“Vamos tras lo que más les duele a los cárteles: su dinero», afirmó el embajador de Estados Unidos en México, Ronald Johnson, al inaugurar el 2 de septiembre el Foro Internacional de Delitos Financieros CI-FIRST, donde pidió ampliar golpe a finanzas criminales y a la corrupción que las sostiene.
«Si les quitamos las drogas, pueden intentar reemplazarlas; si les quitamos las armas, pueden intentar comprar más, pero cuando les quitamos el dinero que hace posible todo lo demás, les pegamos en el mismo corazón de sus redes criminales», sostuvo Johnson, ex boina verde y ex oficial de CIA.
El diplomático explicó que las organizaciones requieren recursos para comprar fentanilo y precursores, adquirir armas, reclutar, pagar halcones, financiar sicarios y corromper funcionarios. Sin dinero no pueden reorganizarse ni dañar comunidades.
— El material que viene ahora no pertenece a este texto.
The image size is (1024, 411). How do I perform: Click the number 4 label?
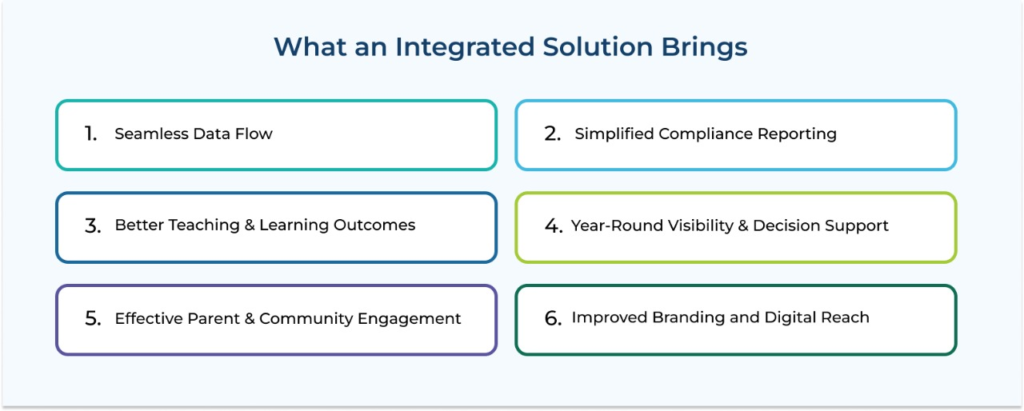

La estrategia bilateral impulsada por Donald Trump y Claudia Sheinbaum busca rastrear transacciones en todas las etapas, convertir datos en investigaciones y acciones concretas: bloqueo de cuentas, aseguramiento de activos, sanciones OFAC, grupos de trabajo y cruce de información en tiempo real con UIF, SAT, Hacienda y sector bancario. «El dinero ilícito deja un rastro, y quienes lo tocan quedan marcados. Vamos tras ambos», advirtió.
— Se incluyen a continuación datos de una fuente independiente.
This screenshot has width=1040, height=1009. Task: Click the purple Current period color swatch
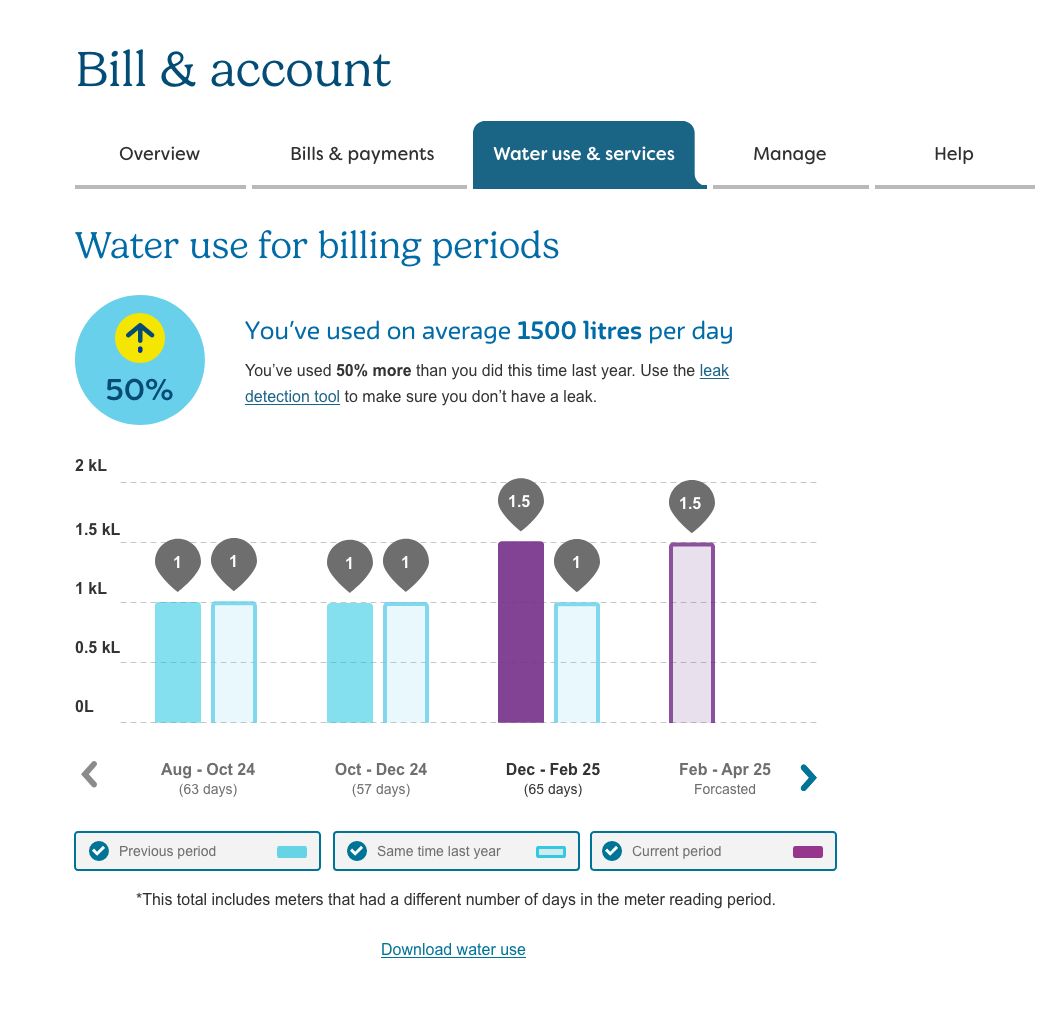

Por primera vez, CI-FIRST reunió en un mismo espacio a expertos de ambos gobiernos, autoridades financieras, agencias de seguridad y bancos para conectar transacción sospechosa con cuenta, activo, facilitador y red completa.
Johnson subrayó que corrupción «aleja las inversiones, lastima a ciudadanos y genera inseguridad» y recordó que antes los cárteles creían que cruzando fronteras y lavando recursos se protegían. «Hoy les decimos que no, no más, apenas empezamos y vamos por más».
Una semana antes, EU entregó 10 fugitivos a México y acumula 300 devueltos desde julio.